[Target position entries]
#####

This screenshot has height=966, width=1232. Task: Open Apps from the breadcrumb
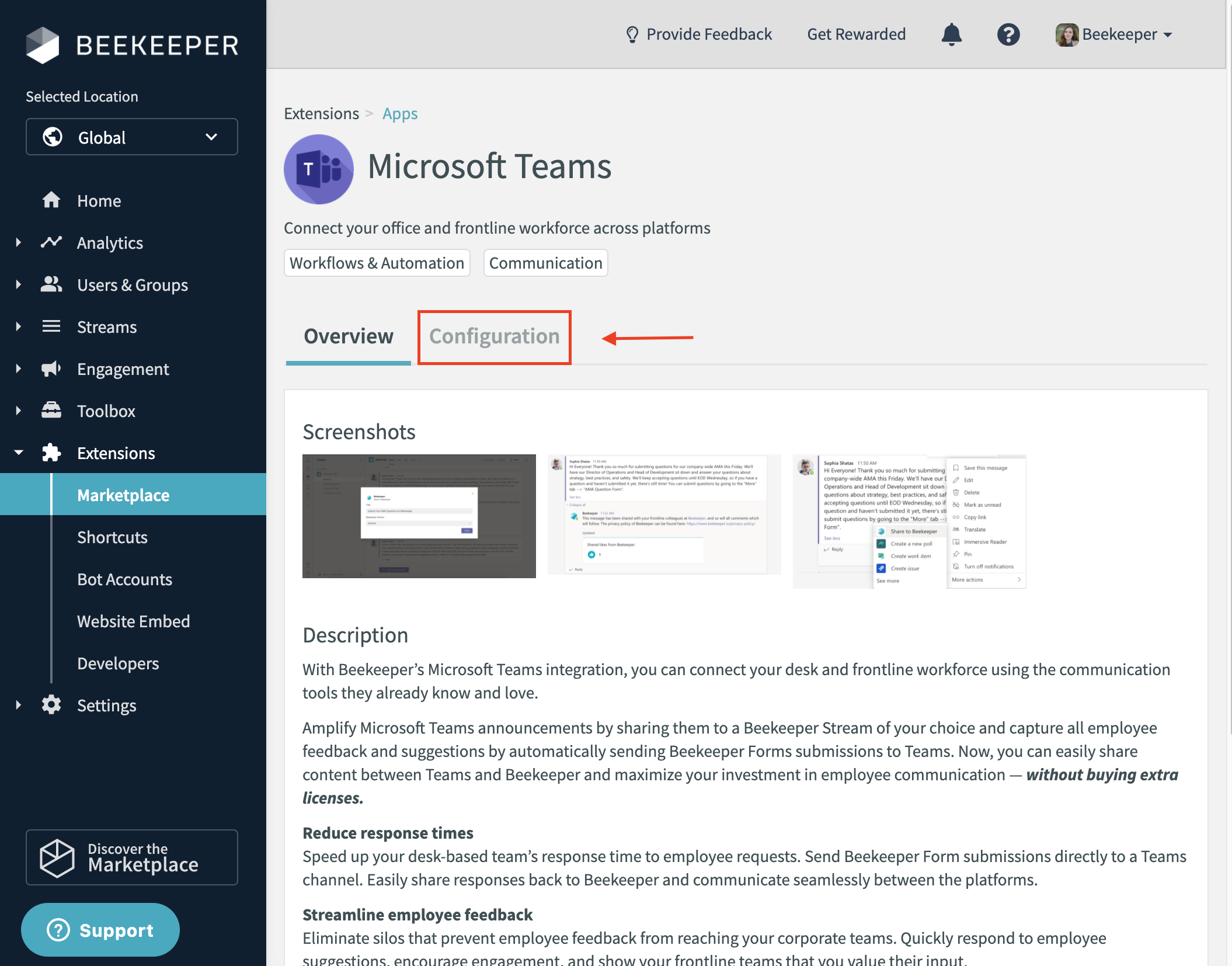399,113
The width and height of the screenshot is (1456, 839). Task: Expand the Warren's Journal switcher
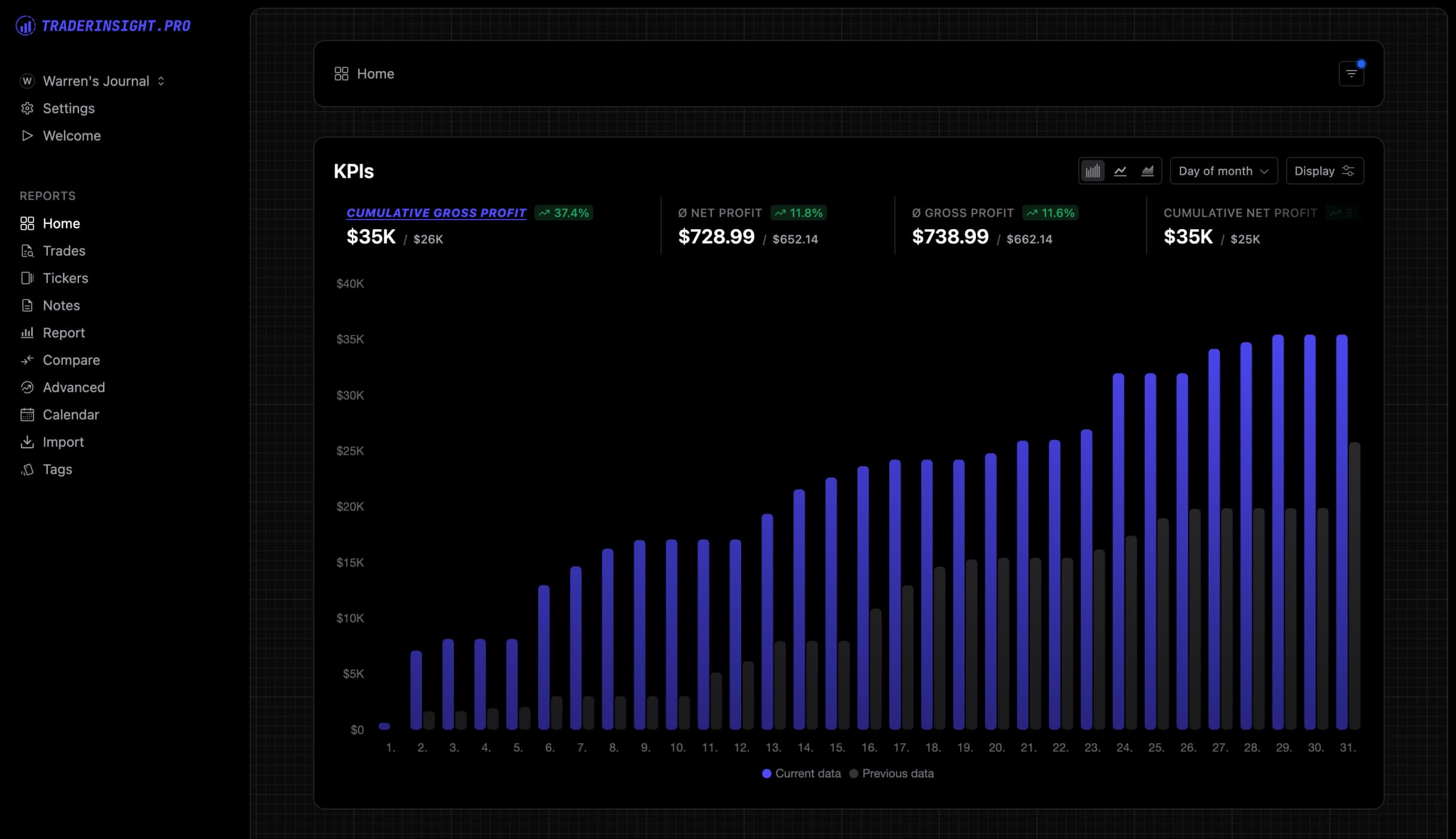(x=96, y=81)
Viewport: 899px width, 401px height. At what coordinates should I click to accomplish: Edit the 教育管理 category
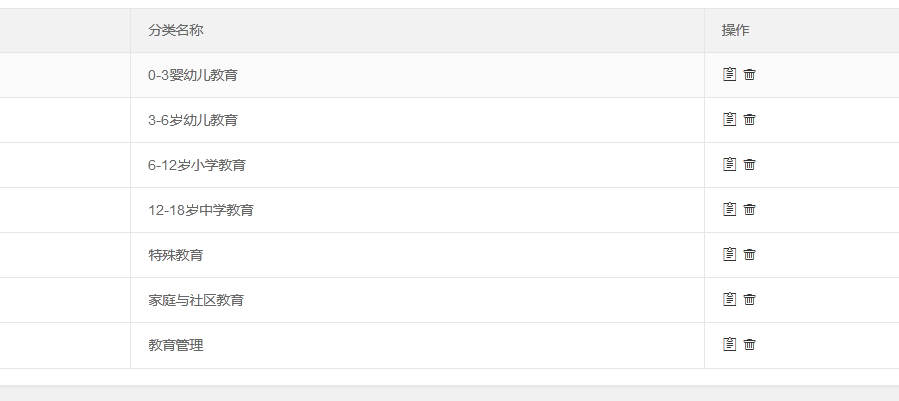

#####

§ **REQUIREMENT**
Convert the entries above into a numbered list, one line per item, leaving out blank lines and the pictures.

§ **EXERCISE RESULT**
1. This screenshot has height=966, width=1232. Task: Open Apps from the breadcrumb
2. 399,113
3. The width and height of the screenshot is (1456, 839). Task: Expand the Warren's Journal switcher
4. (x=96, y=81)
5. Viewport: 899px width, 401px height. At what coordinates should I click to accomplish: Edit the 教育管理 category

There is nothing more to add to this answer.